Lawrie, who produced the best last-day figures to beat Brandt Snedeker in the singles, bridged a 13-year gap to make the team in Chicago, having made his only appearance prior to that at Brookline in 1999, the year of his Claret Jug success at Carnoustie.

“When I was commentating on the 2010 match at Celtic Manor, I remember being out in the buggy a couple of times and thinking, ‘man this is much bigger than Brookline’,” he added. “It had grown arms and legs in that time and it made me want to be part of that again. I think Graeme McDowell felt the same the time he missed out – it became his No 1 goal.

“Another reason I am determined to make the team at Gleneagles is that I also think Paul McGinley is going to be a really good captain. It would be awesome to be on his team. I’ve had two or three chats with him and the detail that he’s gone into is unbelievable – he’s going to be phenomenal.”

A two-times winner last year, Lawrie has only recorded one top-10 finish this season and that came in his first event, the Volvo Champions in South Africa. It was the Tour Championship in Dubai, though, that sparked his Ryder Cup return – he finished runner-up to Alvaro Quiros two years ago – and he’s hoping a strong finish to the current campaign can do likewise.

“I’m looking forward to Turkey, where I need a good finish. Top ten maybe, but it’s hard to work it out,” he said. “It’s been a frustrating season. My stats show that I have hit less fairways and less greens and taken more putts than last year. Everything is just a little worse and that combination is not one you want.

“I’ve earned less points than anyone else in the top 100 in the world rankings this year. So you are where you are. I can fully understand that when you earn no points you are going to fall down the rankings. It’s been a poor year but if I can play well in Turkey to get into Dubai I can turn it round by having two good weeks. Two years ago going into the Dubai event, I was pretty much nowhere on the Ryder Cup list but did well there and that kicked me on.

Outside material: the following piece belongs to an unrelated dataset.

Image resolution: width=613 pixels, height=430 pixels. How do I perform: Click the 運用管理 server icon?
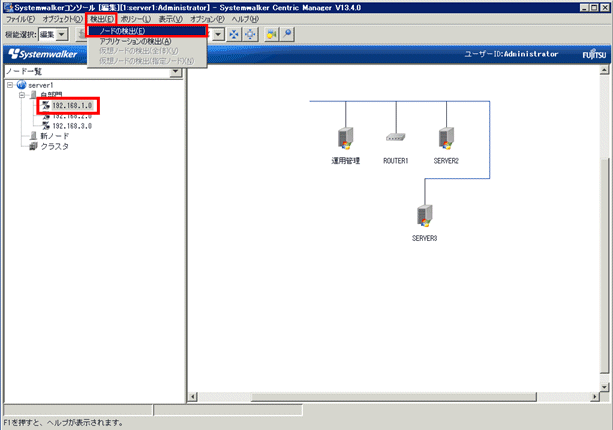(x=345, y=138)
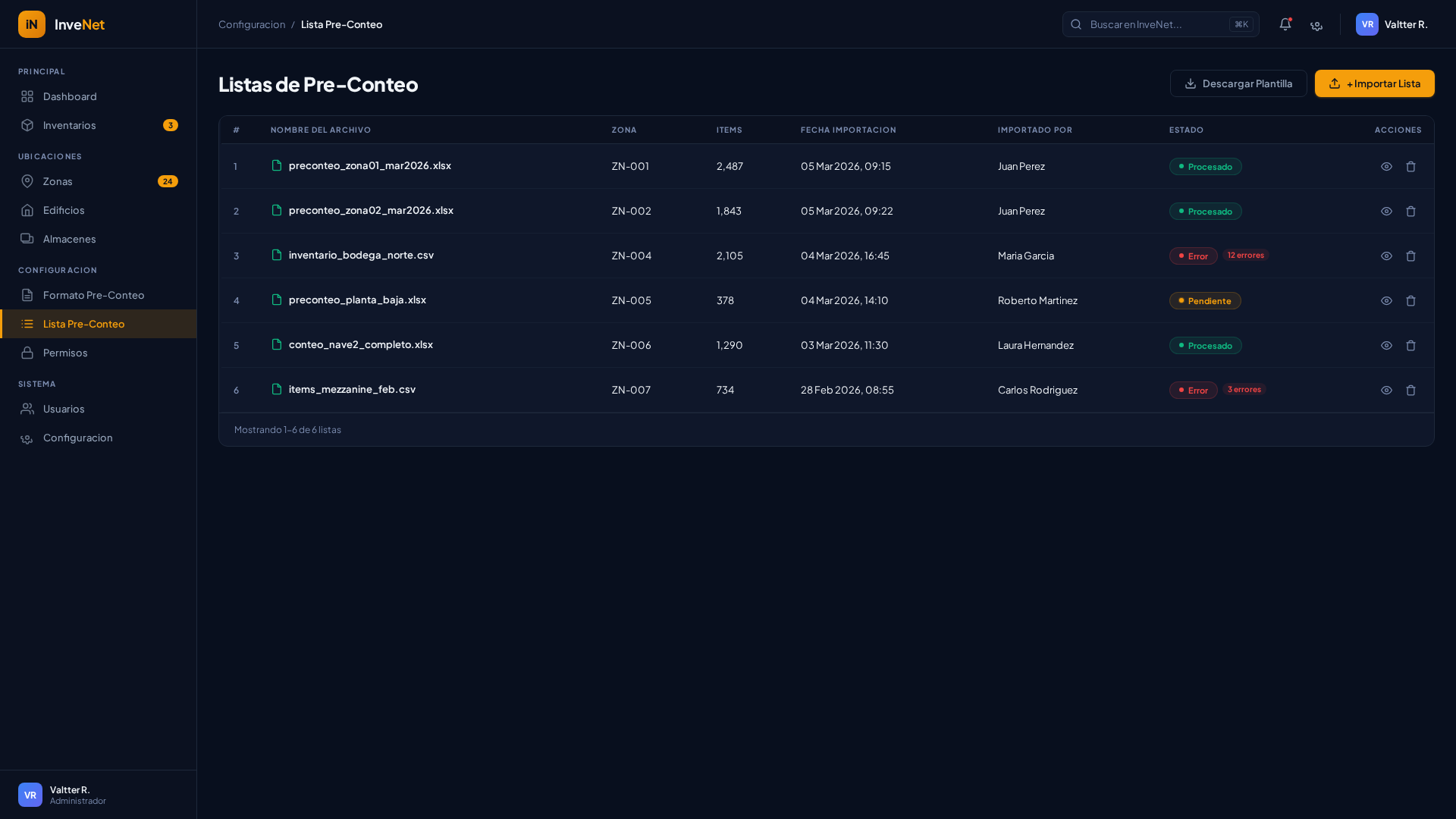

“People say I had an unbelievable year to get into the Ryder Cup but I had a pretty poor summer in 2012 yet still made the team. It’s not impossible for me to make the team, but I’m going to have to get going and get back into that top 50.”

Having tied for 34th in the BMW Masters before missing out on last week’s WGC event, the HSBC Champions, Lawrie has considerable ground to make up on Spaniard Gonzalo Fernandez Castano, who leads the European points list for the Ryder Cup.

But, while Jose Maria Olazabal, the winning captain at Medinah, has cast doubt on the huge money and points on offer in the European Tour’s new Final Series, the Aberdonian is confident it will not result in McGinley being left with any passengers in his team next year.

“Gonzo won in China and Francesco [Molinari] was second. If they have another top five in the Final Series then that’s a million quid, which is a hell of a start. Even already Gonzo might struggle not to be on the team.

“It’s always been the case, though, that players winning or doing well in big events are going to have a better chance of making the team. Remember Pierre Fulke reaching the final of the WGC Match Play in 2001 then playing pretty average for the rest of the year but (he) still made the team?

“It’s just that these four events are all together. A good run in them means you are ahead of the game but a bad run is costing you ground.”